Yes, perhaps Tywin is a little bit too tolerant, and Arya holding the note in her hand is quite annoying, but overall great acting for Maisie! Theon's conquest was so dramatic and bloodied, it makes you shiver. Perhaps Bran acted more like a modern child rather than a Medieval one (good point from an earlier comment posted here), but it definitely made the scene much more emotional. Oh, and Theon's butchering... horrid...

Cercei gave the best ice-cold and bitter look she could, and Tyrion slapping Joff again was priceless! We need more king-slaps! The Hound coming to the rescue was such a reliever as the rape scene looked quite authentic, although you cannot deny he acted more like a Terminator than a knight.

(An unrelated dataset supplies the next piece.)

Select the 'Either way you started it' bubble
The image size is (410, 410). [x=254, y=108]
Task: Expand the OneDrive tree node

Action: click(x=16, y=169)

Jon and Ygritte were so cute! I'm jealous of Ygritte for rubbing her butt to Jon, but then again she is an incredibly beautiful and temperamental wildling :3 However, Jon capturing Ygritte instead of letting her escape is a deviation from the story, as far as I know, and it would be interesting to see how it will progress.

And Dany, oh God.... From what I read in this topic, Dany is much more shrewd and smart in the books than she is in season 2. All this whining, empty threats, and the perfectly logical and convincing replies of the Spice King definitely undermined the character.... With her dragons stolen now, I'm quite curious to see how she will reclaim them. Hopefully the House of the Undying is coming soon :) But yeah, TV-Dany is too whiny, acting more like a teenage-girl at the moment, rather than a Khaleesi and a mother of dragons....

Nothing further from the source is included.